◆ Stored data entries ◆
^^^^
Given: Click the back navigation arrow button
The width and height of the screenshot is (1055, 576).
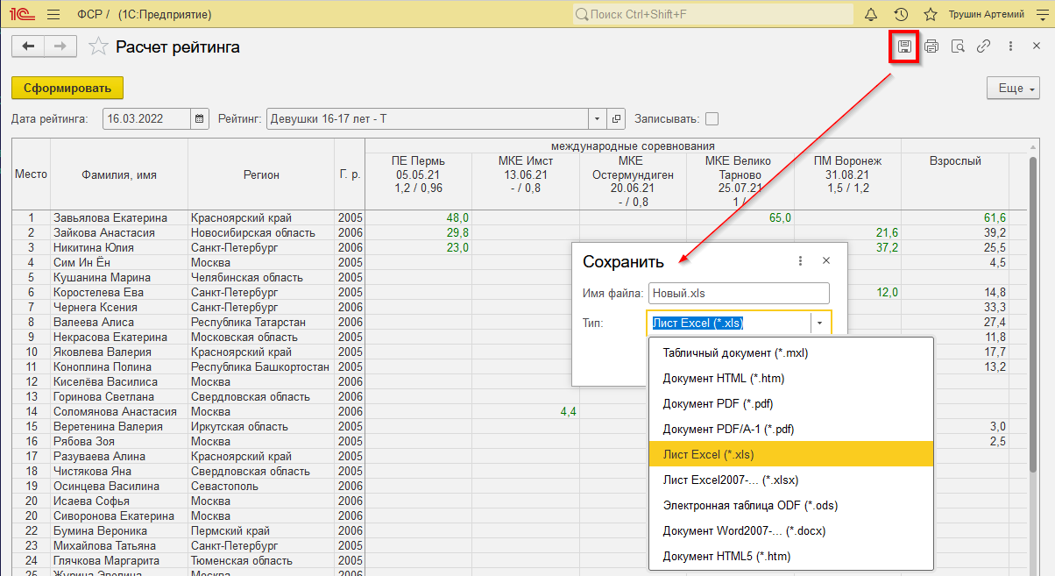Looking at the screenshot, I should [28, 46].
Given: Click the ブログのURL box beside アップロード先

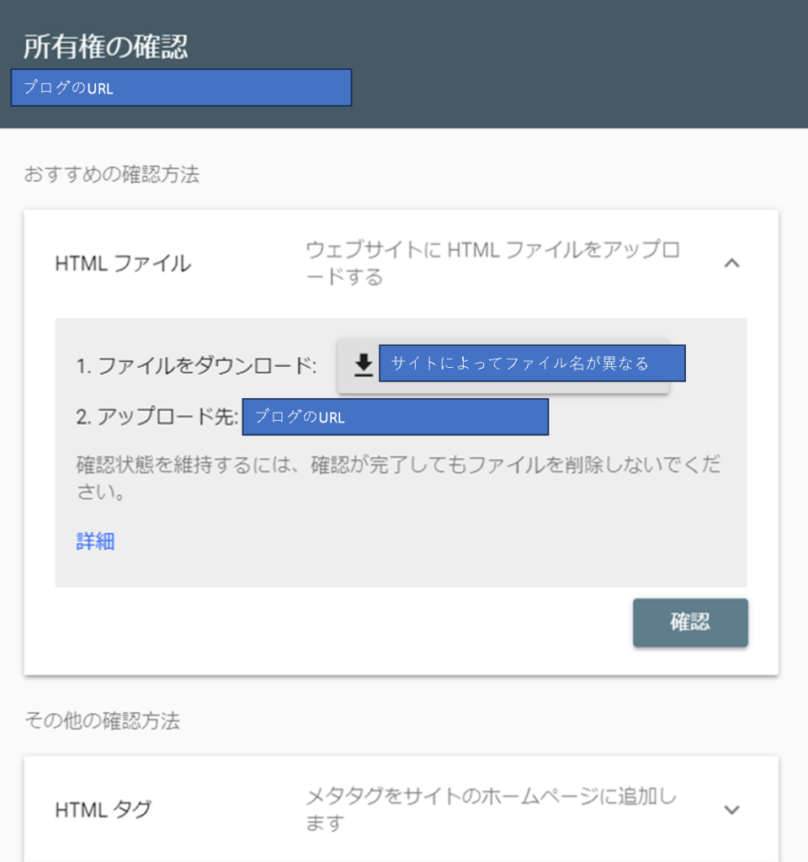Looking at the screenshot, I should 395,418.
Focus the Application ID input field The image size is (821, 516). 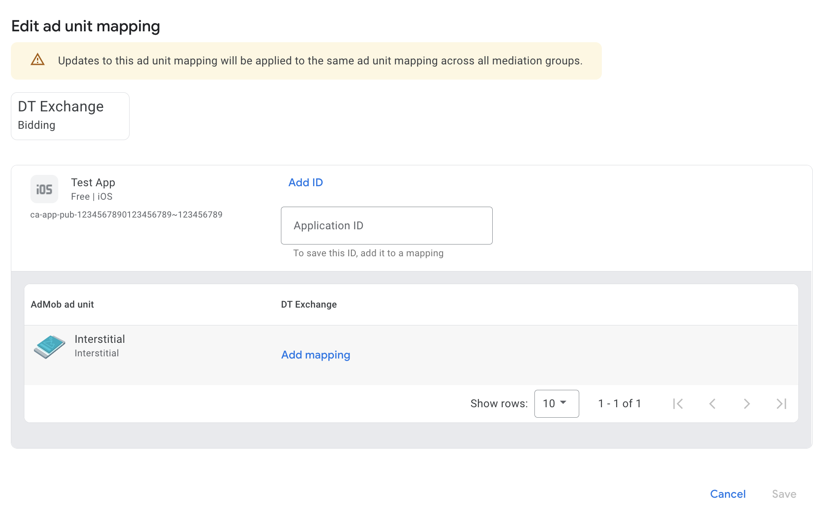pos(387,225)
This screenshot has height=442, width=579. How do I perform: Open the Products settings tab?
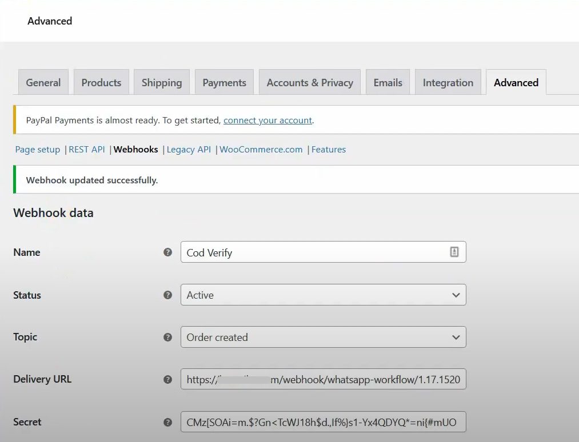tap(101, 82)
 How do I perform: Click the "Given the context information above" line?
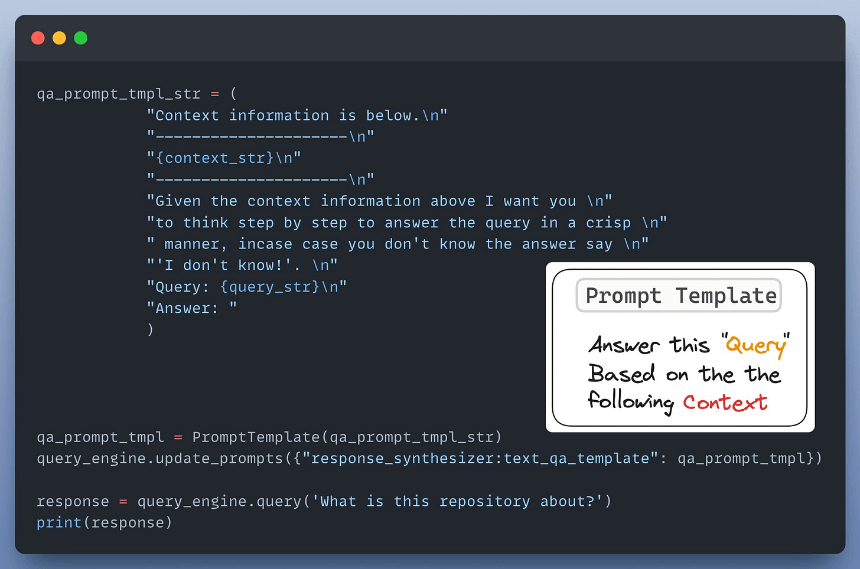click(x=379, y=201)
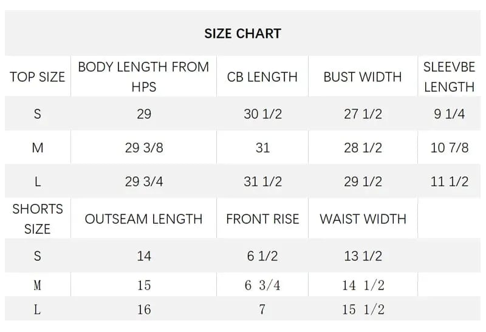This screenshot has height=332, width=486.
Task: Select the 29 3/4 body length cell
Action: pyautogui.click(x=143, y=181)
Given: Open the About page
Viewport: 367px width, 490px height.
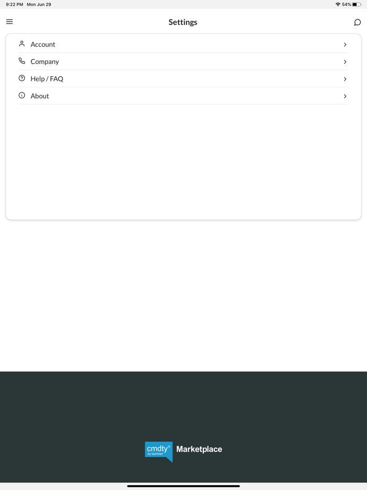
^^^^
◆ Work instructions ◆
Reproduce exactly, and only, the part of the entries above that runs from the line with "This screenshot has height=442, width=579." to the last line, both included. Pictures stay out.

◆ Finished exercise ◆
This screenshot has height=442, width=579. How do I perform: Open the Products settings tab?
tap(101, 82)
 How do I perform: Click the "Given the context information above" line?
click(x=379, y=201)
This screenshot has height=332, width=486.
Task: Select the 29 3/4 body length cell
Action: pyautogui.click(x=143, y=181)
Given: Open the About page
Viewport: 367px width, 490px height.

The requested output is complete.